The strength of emotions is too primordial, and the simplicity of the words adds to the basal nature of the emotions. 

It would be unfair to compare the two works, being of very different genres. I believe, some part of a reader's appetite for the style of writing is also determined by her life experiences, particularly at the instance of the reading exercise. From a personal point of view, there are days when I'm well-plugged in the flow of life, and well-composed, ornate language acts as an inspiration or a culmination of my complex schedule. Then there are days, when everything becomes a drag; processing anything beyond three words at a go seems like a waste of effort. In the former circumstance, something like a P.G. Wodehouse or an Alistair McLean or a John Le Carre is perfect accompaniment; for all other situations, I would rather settle for a Neil Gaiman, or a Salman Rushdie or a Lee Child. 

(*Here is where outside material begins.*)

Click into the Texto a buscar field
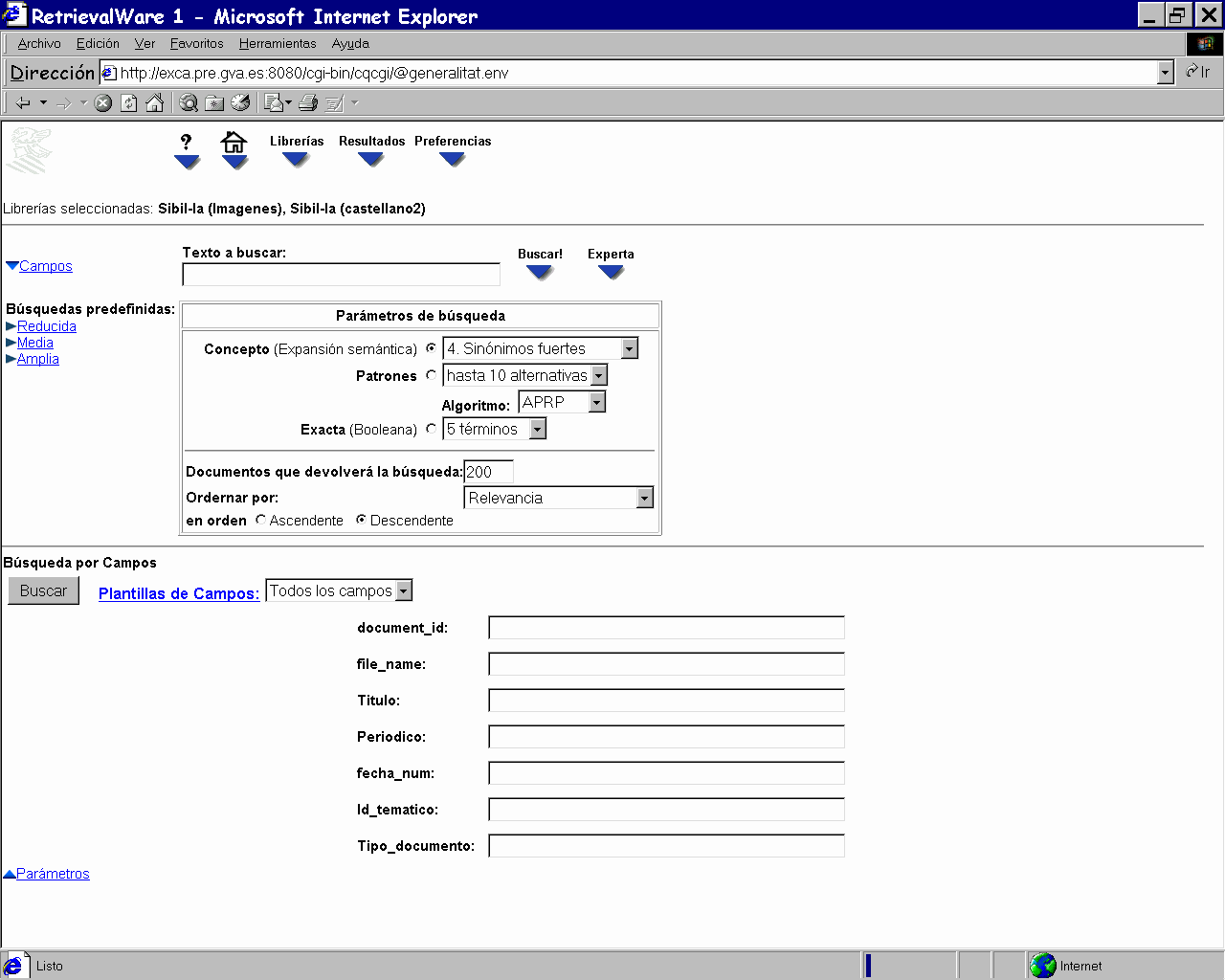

Either way, this is really a matter of good fortune that our literary universe - even the modern ones - abound in all forms of writing styles. There are genres, certainly, which get typified by a particular style of writing, which is isn't to say that exceptions do no exist. The current lifestyle we lead - as I am made to believe from the generation before - is far too occupied and would perhaps, find greater solace in simplification. I refuse to believe that in its entirety. Simple writing is not synonymous with simple ideas. Rather, in many cases, its quite the contrary. The length of a sentence is thus a poor proxy for the depth it reveals.